Há mudanças recentes e importantes em critérios? E quais as características de vertigem na migrânea vestibular?
Em 2022 foi publicada uma atualização do artigo original, mas não houve mudança nos critérios, apenas novos comentários à luz de conhecimentos adquiridos desde 2012. Os critérios estabelecem o diagnóstico de migrânea vestibular e de migrânea vestibular provável, da seguinte maneira:
Migrânea vestibular:
A. Pelo menos 5 episódios preenchendo os critérios C e D.
B. História atual ou pregressa de migrânea sem aura ou de migrânea com aura
C. Sintomas vestibulares de moderada ou forte intensidade, com duração de 5 minutos a 72 horas
D. No mínimo 50% dos episódios estão associados a pelo menos um dos três aspectos de migrânea:
- Cefaleia com características migranosas
- fotofobia e fonofobia
- aura visual
E. Não pode ser explicada por outra forma de cefaleia ou outra síndrome vestibular
Migrânea vestibular provável:
- Pelo menos 5 episódios de sintomas vestibulares de intensidade moderada a forte, com duração de 5 minutos a 72 horas
- Apenas 1 dos critérios B e C para migrânea vestibular é preenchido (história de migrânea ou aspectos migranosos durante o episódio)
- Não pode ser explicada por outra forma de cefaleia ou outra síndrome vestibular
Trata-se de uma entidade comum?
Alguns aspectos desta definição merecem comentários, como as características dos sintomas vestibulares, a duração destes sintomas e a associação de sintomas vestibulares e cefaleia.

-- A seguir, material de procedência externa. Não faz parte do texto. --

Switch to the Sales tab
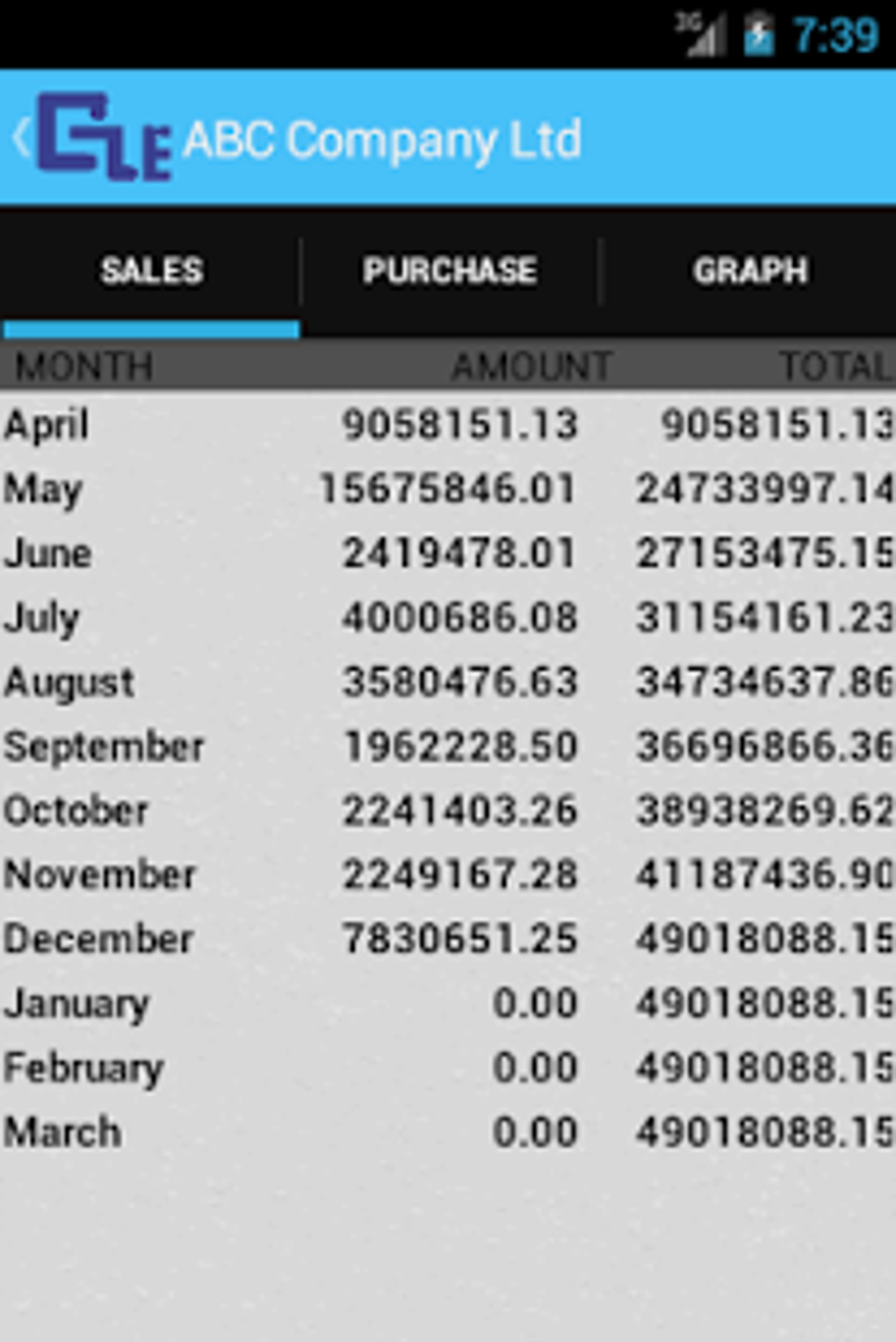This screenshot has height=1342, width=896. [151, 271]
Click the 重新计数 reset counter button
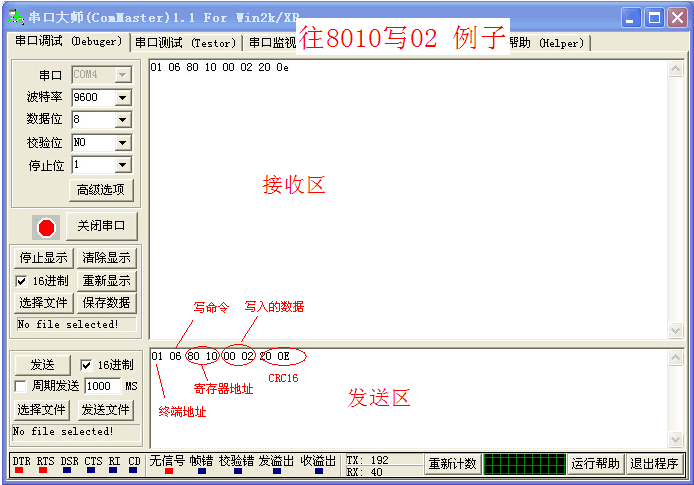The height and width of the screenshot is (485, 694). coord(451,464)
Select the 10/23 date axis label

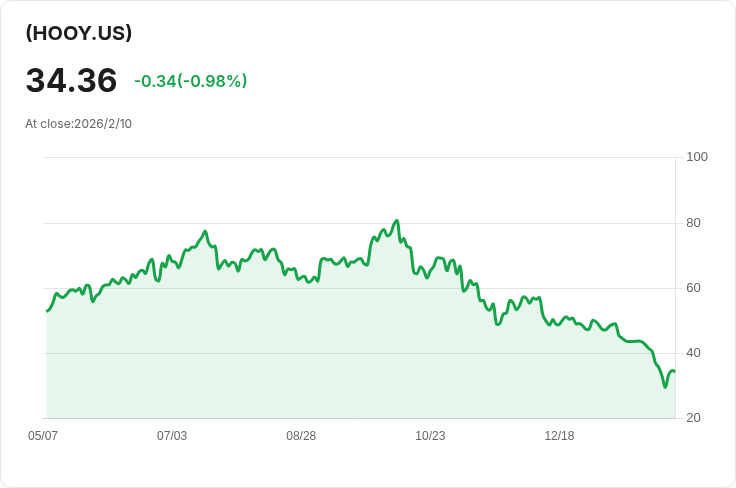(430, 436)
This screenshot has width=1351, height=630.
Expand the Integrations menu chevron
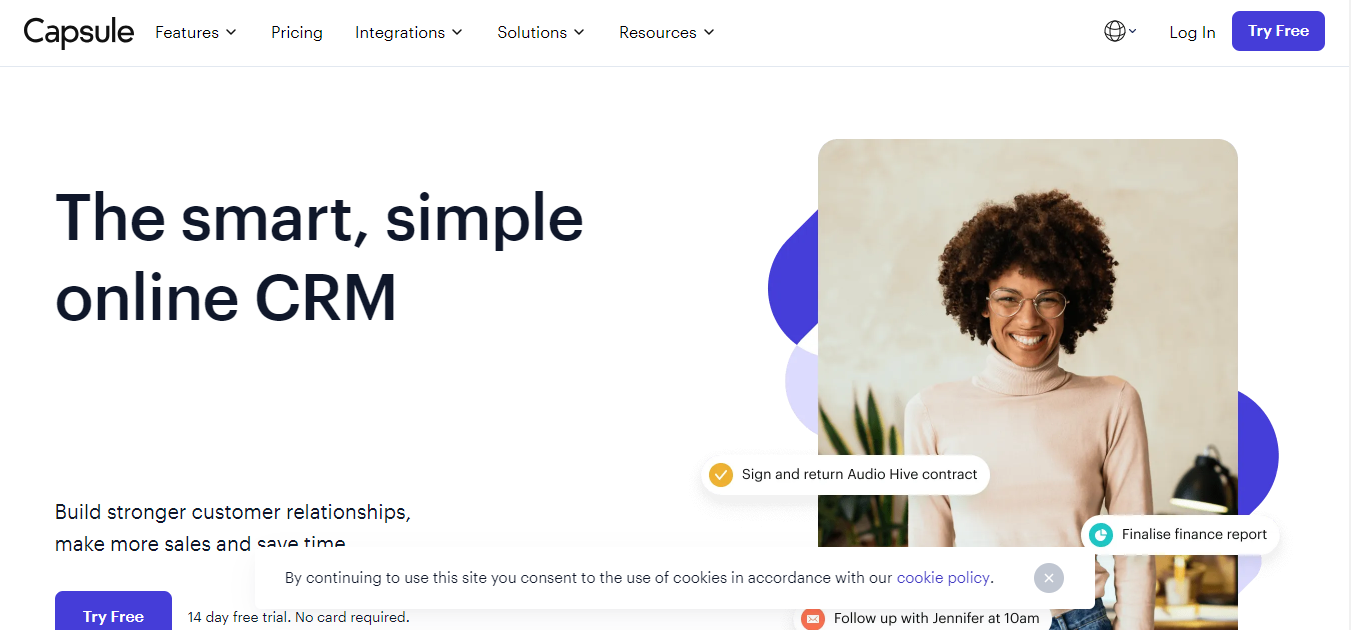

Os pacientes podem apresentar: vertigem espontânea, vertigem posicional, vertigem induzida pela visão, vertigem induzida por movimento da cabeça, tontura e náusea induzidas por movimento da cabeça. Portanto, as manifestações vestibulares podem ser diversas e o mesmo paciente pode apresentar mais de uma forma. Destas, as mais comuns são a vertigem espontânea e a vertigem posicional. O paciente pode começar a crise com vertigem espontânea e depois de horas passar a ter vertigem posicional. Esta, por sua vez, pode ser de curta duração ou pode durar todo o tempo em que o paciente mantém a posição da cabeça que a desencadeou.
E a prevalência relatada na literatura?
A duração dos sintomas vestibulares pode ser de 5 minutos a 72 horas, e sabe-se que em 30% dos pacientes os sintomas duram minutos, em 30% duram horas, e em 25% dias. Em 15%, os sintomas podem durar de segundos a semanas, e ainda assim estes pacientes se encaixam na classificação, pois naqueles que os sintomas duram segundos se considera todo o período de sintomas de curta duração e, naqueles que duram dias, se considera a fase inicial de sintomas intensos e não o mal-estar que pode se seguir.
Por fim, deve-se ter em mente que nem sempre os sintomas vestibulares estão associados à cefaleia. É importante notar que apenas 50% das crises vestibulares precisam estar associadas a sintomas migranosos, e além disto, estes sintomas podem ser a cefaleia, ou foto e fonofobia, ou aura visual. Portanto, o paciente pode ter sintomas vestibulares associados a foto e fonofobia, ou a aura visual e não ter nenhuma associação da vertigem com a cefaleia. Isto pode ocorrer em até 30% dos casos.
Quais os diagnósticos diferenciais?
Os diagnósticos diferenciais mais importantes são: doença de Menière (o mais frequente e mais desafiador), tontura postural perceptual persistente, vertigem posicional paroxística benigna, ataques isquêmicos transitórios e mais raramente ataxia episódica tipo 2. Não existem estudos que avaliem especificamente o tratamento da migrânea vestibular, que deve ser então tratada como as outras formas de migrânea.